A Progress Studies History of Early MIT — Part 1: Training the engineers who built the country

Eric Gilliam:

Patrick Collison and Tyler Cowen opened their 2019 Atlantic piece that helped jump-start the progress studies movement with the following passage:

In 1861, the American scientist and educator William Barton Rogers published a manifesto calling for a new kind of research institution. Recognizing the “daily increasing proofs of the happy influence of scientific culture on the industry and the civilization of the nations,” and the growing importance of what he called “Industrial Arts,” he proposed a new organization dedicated to practical knowledge. He named it the Massachusetts Institute of Technology.

In my eyes, MIT is entirely deserving of this honor: being used as the authors’ first example of an organization that generated progress. Yet, despite how well-known this article has become and MIT’s prominent placement in it, many in the progress studies community still don’t appreciate just how different the Institute was in its early years — arguably the Institute’s most productive years.

Early MIT was a remarkably differentiated product from the other elite, Ivy League universities.

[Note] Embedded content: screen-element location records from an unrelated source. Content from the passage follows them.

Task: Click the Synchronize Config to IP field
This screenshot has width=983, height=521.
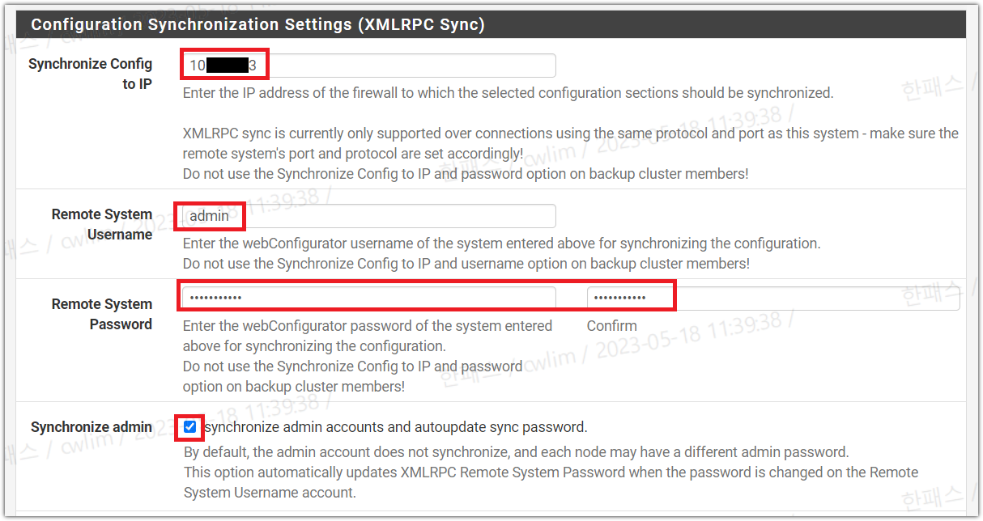Action: 368,66
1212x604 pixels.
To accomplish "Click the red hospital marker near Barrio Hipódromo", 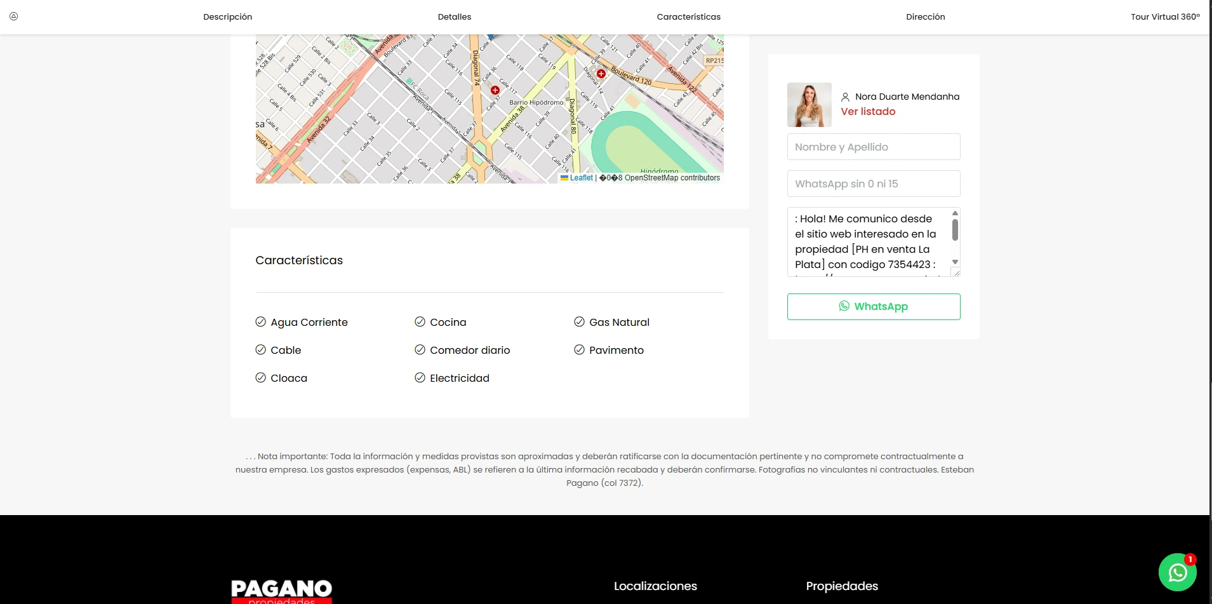I will tap(495, 90).
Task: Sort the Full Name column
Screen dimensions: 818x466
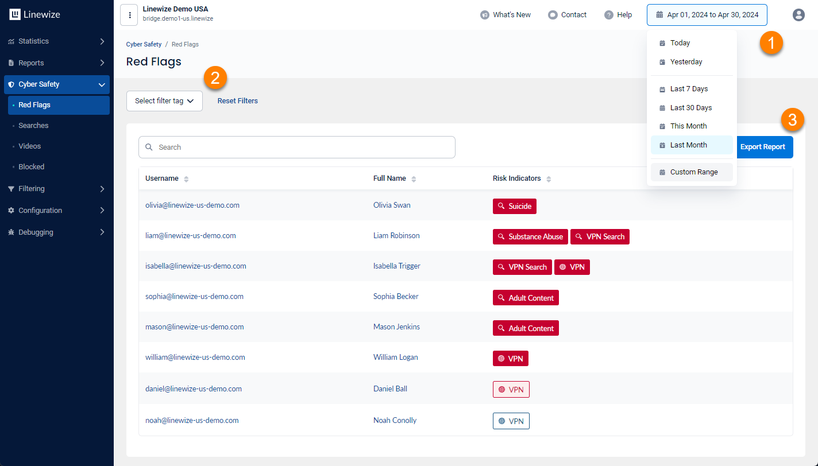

It was an experimental school focused on training a new kind of technical man, and a remarkably successful one. It helped train many elite engineers who helped build the country in America’s era of peak economic growth, an era whose growth is largely credited to engineering and technical feats. And its faculty contributed to this growth in an even more direct way, undertaking courses of research that bordered on being so practical that many in modern times wouldn’t even call it real academic research — not to mention its extremely close Industry partnerships that the school saw as vital to its mission. MIT was a place that saw itself as existing in service to industry, and it thrived in that role.